La crise a changé de camp
Or, dès son installation, le nouveau SG de l’Ugtt a annoncé ses priorités : trouver des solutions rapides aux principaux problèmes du pays (crise des caisses sociales, l’éducation et la santé et mener à bien les négociations salariales dans le secteur privé). Pour ce dernier point c’est, déjà, chose acquise. Reste l’épineux problème de l’éducation. Là, des points largement positifs semblent avoir été enregistrés. Au cours de la dernière réunion de la Commission administrative sectorielle de l’enseignement secondaire (11 et 12 mars), des différends majeurs sont apparus entre la direction de l’organisation syndicale et les syndicats impétueux de l’enseignement. Il est clair que la consigne est à l’apaisement.
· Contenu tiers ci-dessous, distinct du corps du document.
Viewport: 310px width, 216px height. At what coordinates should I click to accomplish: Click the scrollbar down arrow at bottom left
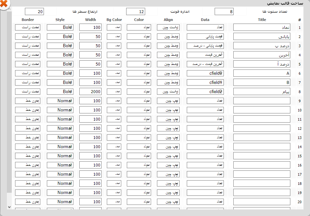[9, 207]
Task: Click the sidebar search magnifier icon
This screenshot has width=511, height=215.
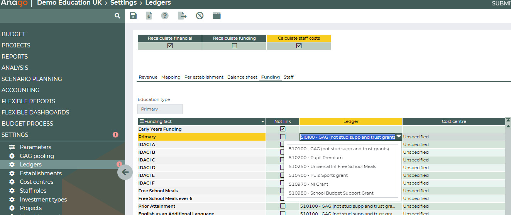Action: [x=117, y=16]
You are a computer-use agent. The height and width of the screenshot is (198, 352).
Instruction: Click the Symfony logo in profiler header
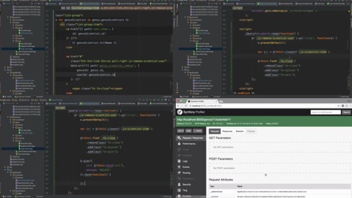tap(180, 112)
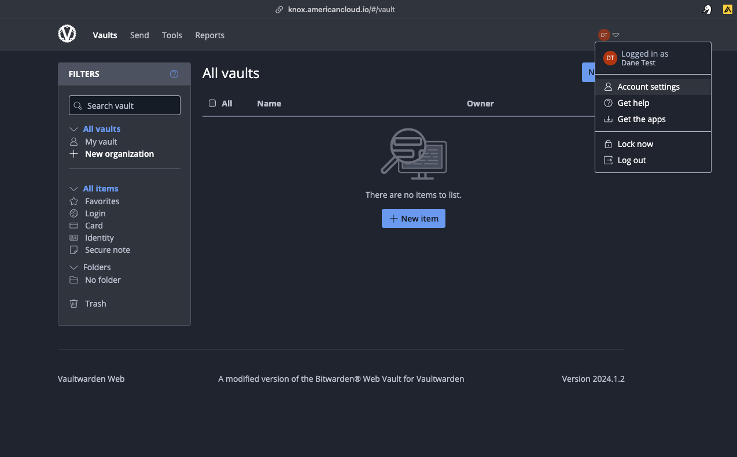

Le retrait du président de la séance du samedi 11 de la Commission administrative est très significatif de la crise qui vient de commencer entre le Bureau exécutif et les bases. La direction ne cautionnerait plus les décisions « aventureuses » des deux syndicats de l’enseignement primaire et secondaire. La raison, la sagesse et le sens des responsabilités sont les maîtres-mots de cette nouvelle attitude. L’Ugtt ne préfère pas être entraînée dans des luttes sans fin et sans véritable enjeu syndical ou professionnel. C’est le bon sens qui devrait prévaloir. D’ailleurs, l’idée d’une suspension illimitée des cours dans les collèges et les lycées à partir du 27 mars ne semble pas faire l’unanimité auprès des responsables du Bureau exécutif. Aux yeux du ministère de l’Éducation, ce serait « une rupture unilatérale des rapports de travail ». Et, de toute évidence, on a l’impression que la crise a changé de camp. Elle est au niveau des syndicalistes eux-mêmes. La décision de suspendre les cours est tributaire de l’aval du Bureau exécutif. Or, sur ce point il paraît que rien n’est acquis. En entérinant cette décision, l’Ugtt irait à l’encontre de ses objectifs annoncés au moment de l’installation de son Bureau exécutif en janvier dernier. Une option, toutefois, serait retenue. Il s’agit de geler les activités du syndicat général de l’enseignement secondaire et /ou priver le SG de ce syndicat de sa qualité de responsable syndical. Le règlement intérieur de l’Ugtt le permettrait.